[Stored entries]
________________________

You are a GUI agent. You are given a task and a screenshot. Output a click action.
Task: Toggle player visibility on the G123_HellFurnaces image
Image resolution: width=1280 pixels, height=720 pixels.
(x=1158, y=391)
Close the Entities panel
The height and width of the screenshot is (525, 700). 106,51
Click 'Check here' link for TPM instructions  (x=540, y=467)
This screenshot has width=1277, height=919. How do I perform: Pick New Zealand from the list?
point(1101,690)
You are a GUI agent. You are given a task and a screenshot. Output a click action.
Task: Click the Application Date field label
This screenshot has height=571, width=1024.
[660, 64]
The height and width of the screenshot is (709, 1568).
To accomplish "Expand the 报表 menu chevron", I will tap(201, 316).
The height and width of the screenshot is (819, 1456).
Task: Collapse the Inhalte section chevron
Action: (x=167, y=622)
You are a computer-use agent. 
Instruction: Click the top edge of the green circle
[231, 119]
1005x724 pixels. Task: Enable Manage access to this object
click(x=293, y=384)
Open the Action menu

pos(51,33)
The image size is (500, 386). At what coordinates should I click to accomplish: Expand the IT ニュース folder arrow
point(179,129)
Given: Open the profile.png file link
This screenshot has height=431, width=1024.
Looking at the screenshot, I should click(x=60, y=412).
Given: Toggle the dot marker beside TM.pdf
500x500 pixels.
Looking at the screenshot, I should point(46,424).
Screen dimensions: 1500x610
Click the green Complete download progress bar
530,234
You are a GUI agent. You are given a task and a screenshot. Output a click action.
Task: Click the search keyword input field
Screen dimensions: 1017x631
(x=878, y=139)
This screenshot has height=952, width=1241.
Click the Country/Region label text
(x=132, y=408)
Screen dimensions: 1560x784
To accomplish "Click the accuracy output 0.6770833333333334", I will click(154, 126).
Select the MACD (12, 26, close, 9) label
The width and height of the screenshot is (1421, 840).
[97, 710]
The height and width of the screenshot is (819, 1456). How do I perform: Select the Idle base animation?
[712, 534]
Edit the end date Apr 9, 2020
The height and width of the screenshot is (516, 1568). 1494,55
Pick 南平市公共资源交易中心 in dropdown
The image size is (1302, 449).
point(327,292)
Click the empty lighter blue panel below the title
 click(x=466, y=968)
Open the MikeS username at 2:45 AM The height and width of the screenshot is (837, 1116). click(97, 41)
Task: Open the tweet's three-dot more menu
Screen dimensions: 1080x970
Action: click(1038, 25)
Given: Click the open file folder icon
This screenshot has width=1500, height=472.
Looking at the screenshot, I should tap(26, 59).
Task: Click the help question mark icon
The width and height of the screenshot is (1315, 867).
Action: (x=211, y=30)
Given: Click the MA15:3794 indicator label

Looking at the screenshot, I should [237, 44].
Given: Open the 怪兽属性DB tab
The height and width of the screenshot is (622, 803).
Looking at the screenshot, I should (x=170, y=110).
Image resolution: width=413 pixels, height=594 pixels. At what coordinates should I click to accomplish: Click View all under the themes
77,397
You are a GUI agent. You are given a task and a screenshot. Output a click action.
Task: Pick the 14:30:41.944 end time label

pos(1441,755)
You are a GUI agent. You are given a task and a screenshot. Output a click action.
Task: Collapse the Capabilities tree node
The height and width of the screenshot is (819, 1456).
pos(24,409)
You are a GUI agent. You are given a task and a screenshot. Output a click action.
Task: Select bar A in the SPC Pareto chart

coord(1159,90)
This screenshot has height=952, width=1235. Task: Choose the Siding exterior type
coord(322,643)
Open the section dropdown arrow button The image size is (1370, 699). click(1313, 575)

________________________

■ Aim of the exercise: Turn every line of the data above into a numbered list, skipping any blank lines.

■ Exercise output:
1. You are a GUI agent. You are given a task and a screenshot. Output a click action.
2. Task: Toggle player visibility on the G123_HellFurnaces image
3. Image resolution: width=1280 pixels, height=720 pixels.
4. (x=1158, y=391)
5. Close the Entities panel
6. The height and width of the screenshot is (525, 700). 106,51
7. Click 'Check here' link for TPM instructions  (x=540, y=467)
8. This screenshot has width=1277, height=919. How do I perform: Pick New Zealand from the list?
9. point(1101,690)
10. You are a GUI agent. You are given a task and a screenshot. Output a click action.
11. Task: Click the Application Date field label
12. This screenshot has height=571, width=1024.
13. [660, 64]
14. The height and width of the screenshot is (709, 1568).
15. To accomplish "Expand the 报表 menu chevron", I will tap(201, 316).
16. The height and width of the screenshot is (819, 1456).
17. Task: Collapse the Inhalte section chevron
18. Action: (x=167, y=622)
19. You are a computer-use agent. 
20. Instruction: Click the top edge of the green circle
21. [231, 119]
22. 1005x724 pixels. Task: Enable Manage access to this object
23. click(x=293, y=384)
24. Open the Action menu
25. pos(51,33)
26. The image size is (500, 386). At what coordinates should I click to accomplish: Expand the IT ニュース folder arrow
27. point(179,129)
28. Given: Open the profile.png file link
29. This screenshot has height=431, width=1024.
30. Looking at the screenshot, I should click(x=60, y=412).
31. Given: Toggle the dot marker beside TM.pdf
32. 500x500 pixels.
33. Looking at the screenshot, I should point(46,424).
34. Screen dimensions: 1500x610
35. Click the green Complete download progress bar
36. 530,234
37. You are a GUI agent. You are given a task and a screenshot. Output a click action.
38. Task: Click the search keyword input field
39. Screen dimensions: 1017x631
40. (x=878, y=139)
41. This screenshot has height=952, width=1241.
42. Click the Country/Region label text
43. (x=132, y=408)
44. Screen dimensions: 1560x784
45. To accomplish "Click the accuracy output 0.6770833333333334", I will click(154, 126).
46. Select the MACD (12, 26, close, 9) label
47. The width and height of the screenshot is (1421, 840).
48. [97, 710]
49. The height and width of the screenshot is (819, 1456). How do I perform: Select the Idle base animation?
50. [712, 534]
51. Edit the end date Apr 9, 2020
52. The height and width of the screenshot is (516, 1568). 1494,55
53. Pick 南平市公共资源交易中心 in dropdown
54. The image size is (1302, 449).
55. point(327,292)
56. Click the empty lighter blue panel below the title
57.  click(x=466, y=968)
58. Open the MikeS username at 2:45 AM The height and width of the screenshot is (837, 1116). click(97, 41)
59. Task: Open the tweet's three-dot more menu
60. Screen dimensions: 1080x970
61. Action: click(1038, 25)
62. Given: Click the open file folder icon
63. This screenshot has width=1500, height=472.
64. Looking at the screenshot, I should tap(26, 59).
65. Task: Click the help question mark icon
66. The width and height of the screenshot is (1315, 867).
67. Action: (x=211, y=30)
68. Given: Click the MA15:3794 indicator label
69. Looking at the screenshot, I should [237, 44].
70. Given: Open the 怪兽属性DB tab
71. The height and width of the screenshot is (622, 803).
72. Looking at the screenshot, I should (x=170, y=110).
73. Image resolution: width=413 pixels, height=594 pixels. At what coordinates should I click to accomplish: Click View all under the themes
74. 77,397
75. You are a GUI agent. You are given a task and a screenshot. Output a click action.
76. Task: Pick the 14:30:41.944 end time label
77. pos(1441,755)
78. You are a GUI agent. You are given a task and a screenshot. Output a click action.
79. Task: Collapse the Capabilities tree node
80. The height and width of the screenshot is (819, 1456).
81. pos(24,409)
82. You are a GUI agent. You are given a task and a screenshot. Output a click action.
83. Task: Select bar A in the SPC Pareto chart
84. coord(1159,90)
85. This screenshot has height=952, width=1235. Task: Choose the Siding exterior type
86. coord(322,643)
87. Open the section dropdown arrow button The image size is (1370, 699). click(1313, 575)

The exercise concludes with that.